More Chicken Recipes for IBS

If you enjoyed this easy Coq au Vin recipe, check out other poultry dishes tailored for sensitive stomachs. Baked chicken tends to be gentle and satisfying. Browse recipes like Lemon Roasted Chicken & Chicken Noodle Soup for easy, gut-friendly meals.

Other Recipes for IBS

From Southwestern Salad to Smoothies, find more recipe ideas aimed at minimizing abdominal discomfort. Small diet tweaks can make a big difference. Browse additional recipes to gain more control over your digestive health through whole foods prepared specifically for your individual IBS need here.

Recipe Sources

This easy Coq au Vin for IBS was inspired by two classic versions from reputable recipe websites. Their guidance helped shape this into a gentle yet still flavorful adaptation for sensitive tummies.

A sincere thank you to:

Nagi, writer, and creator of RecipeTin Eats. Nagi’s beautiful photography and thorough explanations of traditional techniques laid the foundation for this IBS-sympathetic version. Her passion for sharing recipes that nourish is an inspiration.

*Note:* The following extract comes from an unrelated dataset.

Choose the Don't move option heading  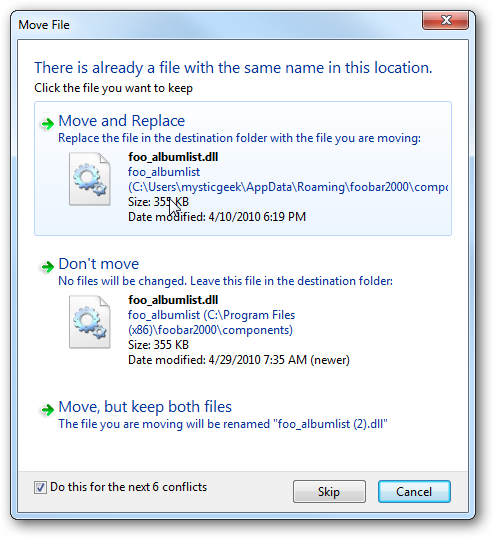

Ina Garten, host of Barefoot Contessa. As the original source recipe, adapted here from Ina’s time-honored instructions in her Back to Basics cookbook. Her foolproof recipes deliver the flavors we love within reach of ordinary home cooks.

Thank you both for the gift of these wonderful recipes, which in turn allowed crafting of a version that provides comfort to those navigating dietary restrictions. Your generosity and expertise are greatly appreciated.

Reference Studies

[1] Böhn, Lena, et al. “Diet low in FODMAPs reduces symptoms of irritable bowel syndrome as well as traditional dietary advice: a randomized controlled trial.” Gastroenterology vol. 149,6 (2015).

[2] Algera, Joost, et al. “The Dietary Management of Patients with Irritable Bowel Syndrome: A Narrative Review of the Existing and Emerging Evidence.” Nutrients vol. 11,9 2162. 9 Sep. 2019.

[3] Magge, S., & Lembo, A. (2012). Low-FODMAP Diet for Treatment of Irritable Bowel SyndromeGastroenterology & hepatology8(11), 739–745.

[4] Chang, Lin et al. “Functional Bowel Disorders: A Roadmap to Guide the Next Generation of Research.” Gastroenterology vol. 154,3 (2018): 723-735.